■ Tasks and exercises
(a) Answer these questions using the KiK forum thread below.
(i) What KiK name does BigChaz post?
(ii) Which other app does biglynch say the kids are all over?
(iii) Which web address does the opening post give for getting KiK?
(b) For each statement, say whether it agrees with the KiK forum thread below, and quote the words that decide it.
(i) BigChaz describes KiK as like text messaging but not text messages.
(ii) biglynch says they use KiK a lot.
(iii) BigChaz turns down the idea of posting Snapchat names.

# KiK - Cool kids Only



## BigChaz (Apr 3, 2014)

So, I keep seeing this KiK thing popup everywhere. Apparently it's how the cool kids talk to each other these days. It's like text messaging but not text messages.

I figure a few of you might have KiK or want to try it out. You can get it for your phone or computer at http://kik.com/

So get it, give it a try and post your name in this thread and then message each other for good times!

I will start:

*My KiK*: BigChaz2


----------



## biglynch (Apr 4, 2014)

*thebritishbhm*

I don't use it much but feel free to add me. Whilst we are at it the kids are all over Snapchat too...see above name. 

Go crazy peeps.


----------



## BigChaz (Apr 4, 2014)

biglynch said:


> *thebritishbhm*
> 
> I don't use it much but feel free to add me. Whilst we are at it the kids are all over Snapchat too...see above name.
> 
> Go crazy peeps.



Good idea. Let's also post our snapchats.

■ Raw data
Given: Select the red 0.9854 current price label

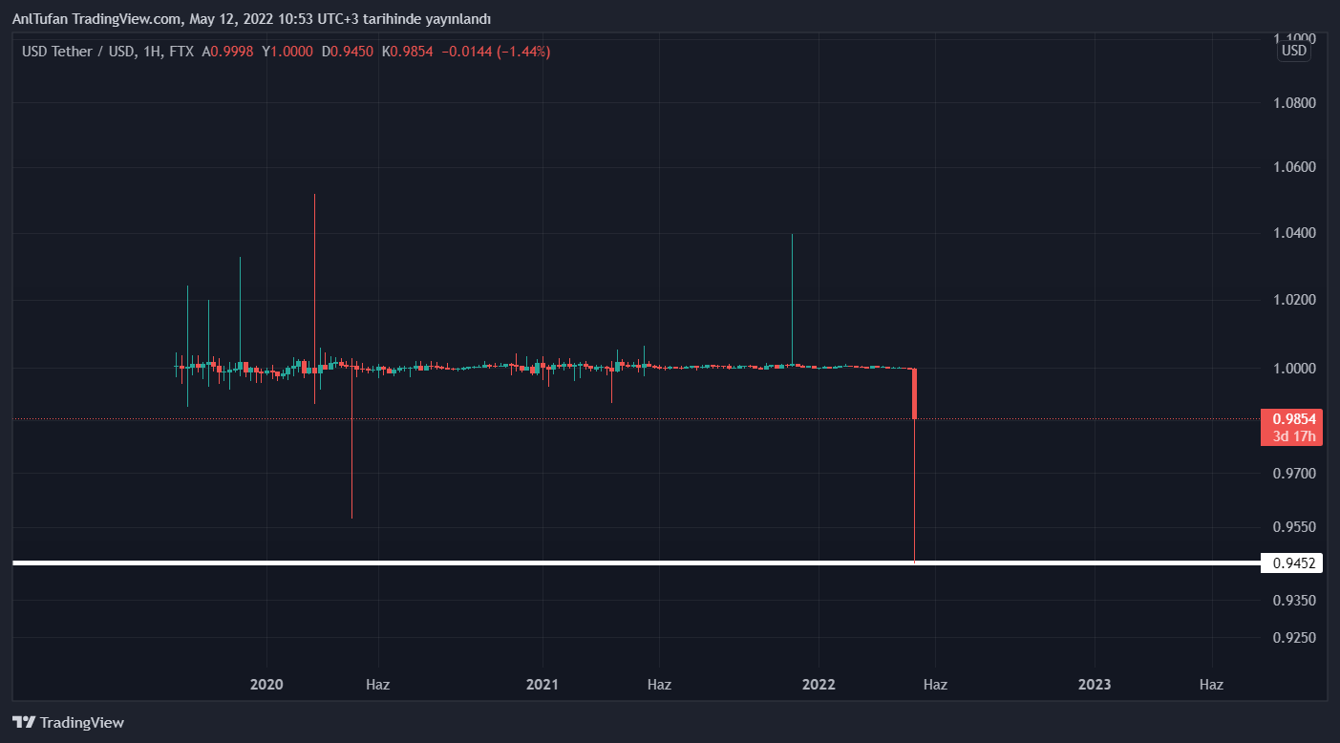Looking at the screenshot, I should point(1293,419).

* * *

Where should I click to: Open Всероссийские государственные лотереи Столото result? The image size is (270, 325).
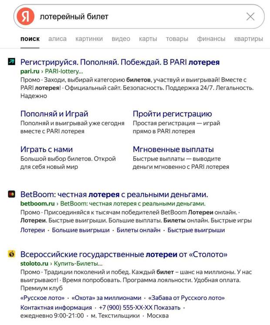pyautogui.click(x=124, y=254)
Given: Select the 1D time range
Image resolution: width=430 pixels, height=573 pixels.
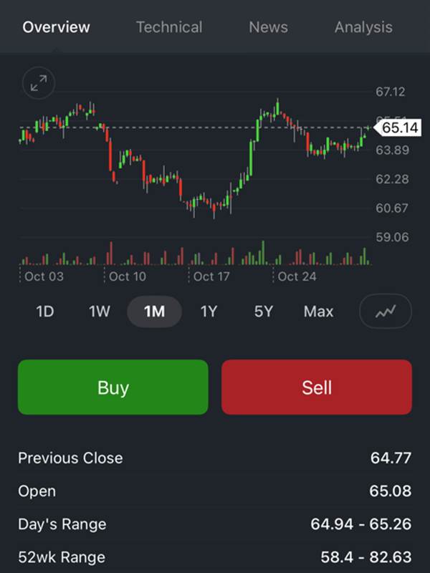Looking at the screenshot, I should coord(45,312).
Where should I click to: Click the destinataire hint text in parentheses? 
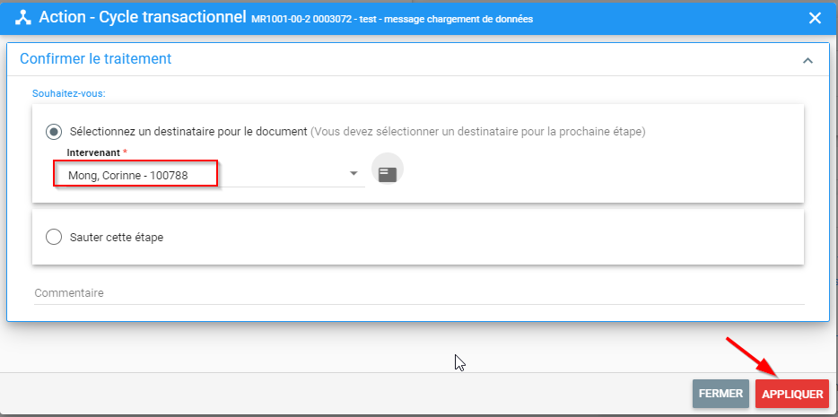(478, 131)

* * *

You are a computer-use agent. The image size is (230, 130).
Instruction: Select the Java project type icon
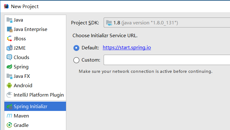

■ Answer set
(a)
(i) BigChaz2
(ii) Snapchat
(iii) http://kik.com/

(b)
(i) Yes: "It's like text messaging but not text messages."
(ii) No: "I don't use it much but feel free to add me."
(iii) No: "Good idea. Let's also post our snapchats."